In recent years, encounters with coyotes have been reported in suburban areas of northern New Jersey, the Bronx, Queens, and even in Manhattan. Coyotes have been spotted in Chelsea, Riverside Park, and most recently Central Park.
Coyotes typically feed on small rabbits, mice, voles, squirrels, and kangaroo rats, according to the Department of Interior's Bureau of Land Management. But in urban areas, coyotes go after pet cats and small dogs and scavenge in human trash.

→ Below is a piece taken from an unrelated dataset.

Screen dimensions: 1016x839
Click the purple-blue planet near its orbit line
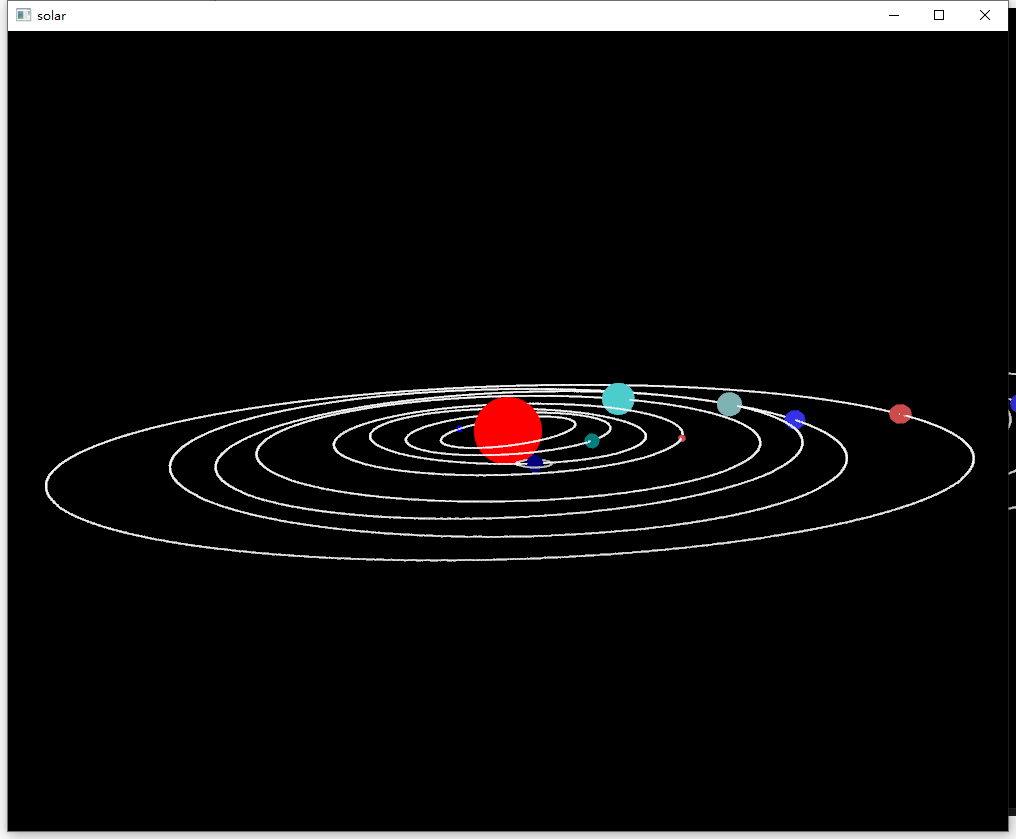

"Coyotes are an integral part of our natural ecosystem and provide many benefits to New Yorkers," said Environmental Conservation Commissioner Basil Seggos said in a statement. "Coyotes will naturally avoid interacting with people if their fear of people is maintained, but if coyotes learn to associate people with food, conflicts can occur."
New York State's Department of Environmental Conservation does permit regulated hunting and trapping of coyotes because these activities increase the fear coyotes have towards people. New York's coyote-hunting season goes from Oct.1 through March 29.
Your chances of encountering a coyote are small but state officials say you can take some precautions to reduce the likelihood of coming teeth-to-flesh with the wild animal.
Here are some tips adapted from the state's Department of Environmental Conservation:
- Do not feed coyotes. Please.
- If you see a coyote, be aggressive—make loud noises, wave your arms, throw sticks and stones.
- Do not allow your pets to run free.
- Do not feed your pets outdoors.
- Secure your garbage so that coyotes and other animals can't get to it.
- Eliminate birdseed from around your property because coyotes are attracted to birds and rodents that come to feeders. If you do feed birds, clean up any leftover seed and seed that has spilled out of the feeder.
- A fence around your yard may deter coyotes. The fence should be tight to the ground, preferably extending six inches below ground level.
- Remove brush and tall grass from around your property to reduce protective cover for coyotes.
- Teach your children to appreciate coyotes—from a distance.
- Ask your neighbors to follow these same steps.